# RECORDS PROVIDED start
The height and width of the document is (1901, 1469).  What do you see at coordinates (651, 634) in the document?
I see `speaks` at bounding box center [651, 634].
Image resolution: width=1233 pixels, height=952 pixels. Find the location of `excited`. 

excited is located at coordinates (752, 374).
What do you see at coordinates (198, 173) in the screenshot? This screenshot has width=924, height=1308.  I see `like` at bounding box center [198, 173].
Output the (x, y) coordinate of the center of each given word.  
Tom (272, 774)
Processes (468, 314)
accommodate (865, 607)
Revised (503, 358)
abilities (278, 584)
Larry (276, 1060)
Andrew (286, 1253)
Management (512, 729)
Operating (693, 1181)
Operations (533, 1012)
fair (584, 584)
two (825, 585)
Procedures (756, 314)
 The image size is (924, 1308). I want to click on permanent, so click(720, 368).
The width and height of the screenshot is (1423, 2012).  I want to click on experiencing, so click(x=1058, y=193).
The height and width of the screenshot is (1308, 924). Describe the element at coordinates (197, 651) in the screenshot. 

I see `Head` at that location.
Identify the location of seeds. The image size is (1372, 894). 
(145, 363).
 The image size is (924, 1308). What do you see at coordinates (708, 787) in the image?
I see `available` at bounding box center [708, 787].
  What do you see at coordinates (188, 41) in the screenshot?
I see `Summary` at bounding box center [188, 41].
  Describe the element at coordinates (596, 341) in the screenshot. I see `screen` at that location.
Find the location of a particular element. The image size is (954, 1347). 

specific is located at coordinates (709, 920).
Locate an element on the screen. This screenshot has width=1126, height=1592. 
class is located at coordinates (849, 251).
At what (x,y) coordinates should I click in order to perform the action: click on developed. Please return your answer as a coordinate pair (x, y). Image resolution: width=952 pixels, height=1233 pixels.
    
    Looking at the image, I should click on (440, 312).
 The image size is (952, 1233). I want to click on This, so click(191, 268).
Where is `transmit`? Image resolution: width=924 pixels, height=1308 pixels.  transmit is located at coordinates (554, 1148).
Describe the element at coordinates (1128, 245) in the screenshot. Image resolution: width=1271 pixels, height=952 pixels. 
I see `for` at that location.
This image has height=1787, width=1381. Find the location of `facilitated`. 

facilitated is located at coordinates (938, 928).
# RECORDS PROVIDED end
WHAT TO WORK ON: Write out all the items above again, substituting "px" for each "pixels" and keeping everything else the same.

RESPONSE TO THIS EXERCISE:
The height and width of the document is (1901, 1469).  What do you see at coordinates (651, 634) in the document?
I see `speaks` at bounding box center [651, 634].
Image resolution: width=1233 px, height=952 px. Find the location of `excited`. 

excited is located at coordinates (752, 374).
What do you see at coordinates (198, 173) in the screenshot? This screenshot has width=924, height=1308.  I see `like` at bounding box center [198, 173].
Output the (x, y) coordinate of the center of each given word.  
Tom (272, 774)
Processes (468, 314)
accommodate (865, 607)
Revised (503, 358)
abilities (278, 584)
Larry (276, 1060)
Andrew (286, 1253)
Management (512, 729)
Operating (693, 1181)
Operations (533, 1012)
fair (584, 584)
two (825, 585)
Procedures (756, 314)
 The image size is (924, 1308). I want to click on permanent, so click(720, 368).
The width and height of the screenshot is (1423, 2012).  I want to click on experiencing, so click(x=1058, y=193).
The height and width of the screenshot is (1308, 924). Describe the element at coordinates (197, 651) in the screenshot. 

I see `Head` at that location.
Identify the location of seeds. The image size is (1372, 894). 
(145, 363).
 The image size is (924, 1308). What do you see at coordinates (708, 787) in the image?
I see `available` at bounding box center [708, 787].
  What do you see at coordinates (188, 41) in the screenshot?
I see `Summary` at bounding box center [188, 41].
  Describe the element at coordinates (596, 341) in the screenshot. I see `screen` at that location.
Find the location of a particular element. The image size is (954, 1347). 

specific is located at coordinates (709, 920).
Locate an element on the screen. This screenshot has width=1126, height=1592. 
class is located at coordinates (849, 251).
At what (x,y) coordinates should I click in order to perform the action: click on developed. Please return your answer as a coordinate pair (x, y). Image resolution: width=952 px, height=1233 px.
    
    Looking at the image, I should click on (440, 312).
 The image size is (952, 1233). I want to click on This, so click(191, 268).
Where is `transmit`? Image resolution: width=924 px, height=1308 px.  transmit is located at coordinates (554, 1148).
Describe the element at coordinates (1128, 245) in the screenshot. Image resolution: width=1271 px, height=952 px. 
I see `for` at that location.
This image has height=1787, width=1381. Find the location of `facilitated`. 

facilitated is located at coordinates (938, 928).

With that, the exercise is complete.